Last week, the Capitol Report focused on successful legislation in which I had a hand. This week I want to share some of the other bills that were “truly agreed to and finally passed” by the First Regular Session of the 97th General Assembly. Like the legislation I discussed last week, these bills have been sent to the governor’s desk, and he has 45 days to sign, veto or ignore (effectively agreeing to) each bill.
All in all, 82 Senate Bills and 80 House Bills were sent to the governor out of more than 1,500 bills filed: 484 in the Senate and 1033 in the House. Many dealt with local issues important to the sponsor’s district.
It often takes several years to pass tough legislation, especially on controversial topics. This year we finally passed a fix for the Second Injury Fund and changes to Workers’ Compensation laws that have been discussed for approximately four years. Senate Bill 1 was a true compromise between both bodies and several competing interests. SB 1 adjusts fees to businesses to keep the Second Injury Fund solvent. It also deals with occupational diseases and other Workers’ Compensation issues.
While a big picture economic development or tax reform bill did not make it across the finish line, we did renew several benevolent tax credits in Senate Bills 20, 15 & 19, many of which had expired last year. These credits, some at no cost to the state, allow charities to raise money and give tax credits to donors.

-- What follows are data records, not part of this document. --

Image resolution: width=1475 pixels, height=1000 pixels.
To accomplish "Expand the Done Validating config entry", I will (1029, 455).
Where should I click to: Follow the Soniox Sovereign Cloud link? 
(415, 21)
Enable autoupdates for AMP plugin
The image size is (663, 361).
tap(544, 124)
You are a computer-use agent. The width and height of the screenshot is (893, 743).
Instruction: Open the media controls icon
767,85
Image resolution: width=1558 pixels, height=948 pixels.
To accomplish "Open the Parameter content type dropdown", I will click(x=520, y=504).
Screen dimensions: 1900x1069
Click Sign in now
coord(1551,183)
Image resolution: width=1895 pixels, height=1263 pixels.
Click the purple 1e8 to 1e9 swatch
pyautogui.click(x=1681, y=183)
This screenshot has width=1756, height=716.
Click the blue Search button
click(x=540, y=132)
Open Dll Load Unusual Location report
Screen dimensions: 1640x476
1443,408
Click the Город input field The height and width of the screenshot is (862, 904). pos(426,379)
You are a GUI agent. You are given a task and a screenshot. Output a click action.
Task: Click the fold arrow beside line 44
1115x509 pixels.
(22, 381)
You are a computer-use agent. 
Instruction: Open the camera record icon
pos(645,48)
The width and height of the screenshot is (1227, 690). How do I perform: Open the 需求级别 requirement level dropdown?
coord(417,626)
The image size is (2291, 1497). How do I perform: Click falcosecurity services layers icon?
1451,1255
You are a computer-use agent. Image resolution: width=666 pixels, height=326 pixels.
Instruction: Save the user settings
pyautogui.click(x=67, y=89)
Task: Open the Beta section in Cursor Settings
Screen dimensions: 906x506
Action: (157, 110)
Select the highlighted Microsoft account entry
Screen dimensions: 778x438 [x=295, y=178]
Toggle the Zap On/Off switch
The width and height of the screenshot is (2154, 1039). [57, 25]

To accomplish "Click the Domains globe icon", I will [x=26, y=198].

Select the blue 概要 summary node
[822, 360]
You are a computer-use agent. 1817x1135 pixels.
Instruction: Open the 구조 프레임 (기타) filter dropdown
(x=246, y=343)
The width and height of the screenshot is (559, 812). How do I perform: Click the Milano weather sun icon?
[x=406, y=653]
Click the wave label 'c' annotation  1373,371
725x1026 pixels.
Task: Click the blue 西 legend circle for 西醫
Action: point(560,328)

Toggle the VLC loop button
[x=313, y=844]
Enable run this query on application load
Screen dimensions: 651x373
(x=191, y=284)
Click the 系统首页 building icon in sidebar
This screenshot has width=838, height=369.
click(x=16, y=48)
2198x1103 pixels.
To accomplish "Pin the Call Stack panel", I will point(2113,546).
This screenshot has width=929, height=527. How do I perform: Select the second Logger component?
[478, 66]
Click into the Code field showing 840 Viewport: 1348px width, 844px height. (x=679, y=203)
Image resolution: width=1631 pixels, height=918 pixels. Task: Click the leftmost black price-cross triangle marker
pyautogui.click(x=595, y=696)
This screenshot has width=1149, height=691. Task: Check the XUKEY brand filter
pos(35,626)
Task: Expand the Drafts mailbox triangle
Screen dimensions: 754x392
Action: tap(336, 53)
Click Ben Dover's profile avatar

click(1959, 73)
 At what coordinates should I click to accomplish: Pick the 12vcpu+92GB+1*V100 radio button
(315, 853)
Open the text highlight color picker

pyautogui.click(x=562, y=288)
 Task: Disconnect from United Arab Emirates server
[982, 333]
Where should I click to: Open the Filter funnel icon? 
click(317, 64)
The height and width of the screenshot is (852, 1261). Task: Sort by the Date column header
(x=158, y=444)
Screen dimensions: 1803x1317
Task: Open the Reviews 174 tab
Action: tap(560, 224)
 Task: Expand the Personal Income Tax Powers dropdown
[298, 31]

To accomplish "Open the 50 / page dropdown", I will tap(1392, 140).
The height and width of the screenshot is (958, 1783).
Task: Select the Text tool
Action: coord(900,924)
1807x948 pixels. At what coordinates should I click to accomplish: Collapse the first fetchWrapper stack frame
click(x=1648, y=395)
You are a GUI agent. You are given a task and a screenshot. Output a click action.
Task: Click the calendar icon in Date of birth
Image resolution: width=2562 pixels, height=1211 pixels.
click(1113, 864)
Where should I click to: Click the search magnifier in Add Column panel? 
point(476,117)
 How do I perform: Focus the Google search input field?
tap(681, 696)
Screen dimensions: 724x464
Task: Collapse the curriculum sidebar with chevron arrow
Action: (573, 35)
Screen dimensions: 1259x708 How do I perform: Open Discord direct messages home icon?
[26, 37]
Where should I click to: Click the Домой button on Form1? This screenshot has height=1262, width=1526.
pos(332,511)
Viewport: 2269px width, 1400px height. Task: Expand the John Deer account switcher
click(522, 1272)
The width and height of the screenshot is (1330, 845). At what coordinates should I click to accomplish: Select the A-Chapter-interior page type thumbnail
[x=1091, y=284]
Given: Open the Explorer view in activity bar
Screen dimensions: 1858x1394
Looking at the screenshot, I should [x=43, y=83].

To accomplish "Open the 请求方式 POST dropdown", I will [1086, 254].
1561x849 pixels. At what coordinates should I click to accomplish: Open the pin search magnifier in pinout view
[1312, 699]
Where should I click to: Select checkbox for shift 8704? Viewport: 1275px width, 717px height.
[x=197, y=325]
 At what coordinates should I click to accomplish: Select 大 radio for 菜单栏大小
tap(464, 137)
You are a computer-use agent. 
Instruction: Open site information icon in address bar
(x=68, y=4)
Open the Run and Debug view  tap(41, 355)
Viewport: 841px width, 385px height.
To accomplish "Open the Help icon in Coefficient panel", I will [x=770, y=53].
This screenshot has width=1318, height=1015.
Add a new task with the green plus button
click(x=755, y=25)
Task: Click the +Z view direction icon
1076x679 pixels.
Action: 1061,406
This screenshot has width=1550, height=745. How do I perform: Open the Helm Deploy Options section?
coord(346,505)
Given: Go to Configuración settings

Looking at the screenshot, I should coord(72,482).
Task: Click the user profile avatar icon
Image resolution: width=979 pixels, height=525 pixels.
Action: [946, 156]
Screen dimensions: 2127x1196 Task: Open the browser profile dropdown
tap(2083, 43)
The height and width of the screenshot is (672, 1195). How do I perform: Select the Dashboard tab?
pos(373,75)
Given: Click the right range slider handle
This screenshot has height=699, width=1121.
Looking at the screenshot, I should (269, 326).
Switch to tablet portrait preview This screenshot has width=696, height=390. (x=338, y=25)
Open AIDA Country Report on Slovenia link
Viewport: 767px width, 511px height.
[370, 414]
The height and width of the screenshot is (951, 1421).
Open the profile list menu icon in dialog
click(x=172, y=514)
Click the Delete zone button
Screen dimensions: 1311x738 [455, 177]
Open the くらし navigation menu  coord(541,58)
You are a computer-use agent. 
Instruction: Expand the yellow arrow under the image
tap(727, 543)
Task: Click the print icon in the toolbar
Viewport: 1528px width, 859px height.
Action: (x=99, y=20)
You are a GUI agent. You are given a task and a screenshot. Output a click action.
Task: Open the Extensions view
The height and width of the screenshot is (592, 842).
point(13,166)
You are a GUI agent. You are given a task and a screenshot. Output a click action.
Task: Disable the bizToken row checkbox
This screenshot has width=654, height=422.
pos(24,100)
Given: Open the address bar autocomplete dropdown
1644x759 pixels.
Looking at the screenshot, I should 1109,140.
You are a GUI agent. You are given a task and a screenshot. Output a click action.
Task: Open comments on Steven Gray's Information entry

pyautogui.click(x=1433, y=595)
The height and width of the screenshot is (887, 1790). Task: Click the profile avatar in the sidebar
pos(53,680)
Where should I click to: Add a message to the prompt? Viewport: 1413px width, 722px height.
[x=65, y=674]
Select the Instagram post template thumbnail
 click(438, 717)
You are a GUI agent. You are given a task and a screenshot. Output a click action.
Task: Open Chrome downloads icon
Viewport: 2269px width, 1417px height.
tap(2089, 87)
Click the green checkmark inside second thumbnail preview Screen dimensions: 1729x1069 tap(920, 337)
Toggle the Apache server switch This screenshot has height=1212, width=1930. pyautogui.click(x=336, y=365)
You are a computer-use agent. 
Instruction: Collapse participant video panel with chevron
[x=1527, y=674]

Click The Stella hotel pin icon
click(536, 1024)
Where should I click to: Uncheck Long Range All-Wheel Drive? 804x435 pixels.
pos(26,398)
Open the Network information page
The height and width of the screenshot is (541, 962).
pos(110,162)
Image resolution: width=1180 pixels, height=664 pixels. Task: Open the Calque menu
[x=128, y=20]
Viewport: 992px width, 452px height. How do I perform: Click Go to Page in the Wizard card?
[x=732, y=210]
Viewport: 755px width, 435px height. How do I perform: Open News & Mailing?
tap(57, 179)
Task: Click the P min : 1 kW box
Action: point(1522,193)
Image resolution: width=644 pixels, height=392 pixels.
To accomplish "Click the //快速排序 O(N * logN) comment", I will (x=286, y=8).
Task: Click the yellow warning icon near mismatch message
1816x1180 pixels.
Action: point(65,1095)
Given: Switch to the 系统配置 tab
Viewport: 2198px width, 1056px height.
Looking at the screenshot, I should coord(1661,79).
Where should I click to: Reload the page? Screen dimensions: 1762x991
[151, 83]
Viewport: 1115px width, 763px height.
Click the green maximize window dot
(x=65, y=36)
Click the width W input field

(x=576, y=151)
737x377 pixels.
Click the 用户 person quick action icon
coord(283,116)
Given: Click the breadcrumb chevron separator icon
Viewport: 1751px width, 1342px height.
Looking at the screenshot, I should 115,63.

Senate Bill 125 allows the Department of Elementary and Secondary Education to take over failing, unaccredited school districts sooner, among other provisions. Aimed at the Kansas City Public Schools, this bill was kept back last year for other reforms, but was passed by both bodies this year.
Two labor-related bills were passed, both significantly watered down from their original form. Senate Bill 29 puts union payroll deductions at the same level as other contributions, requiring a yearly opt-in from the employee. Senate Bill 34 waives prevailing wage laws for school construction in rural areas. Currently, many of those areas end up having to use big city wages because of lack of local union reporting.
House Bills 1 through 19 were passed, representing another balanced budget with significant increases for both K-12 and higher education. Because revenues are running ahead of estimates, money was also set aside for some sorely needed capital and infrastructure improvements.
Senate Bill 75 provides some simple 2nd Amendment protections, including taking Concealed Carry Weapon permit responsibility away from the Department of Revenue and giving it to the local sheriff who already processes the paperwork.
State Senator Will Kraus-R serves District Eight and is a resident of Lee’s Summit.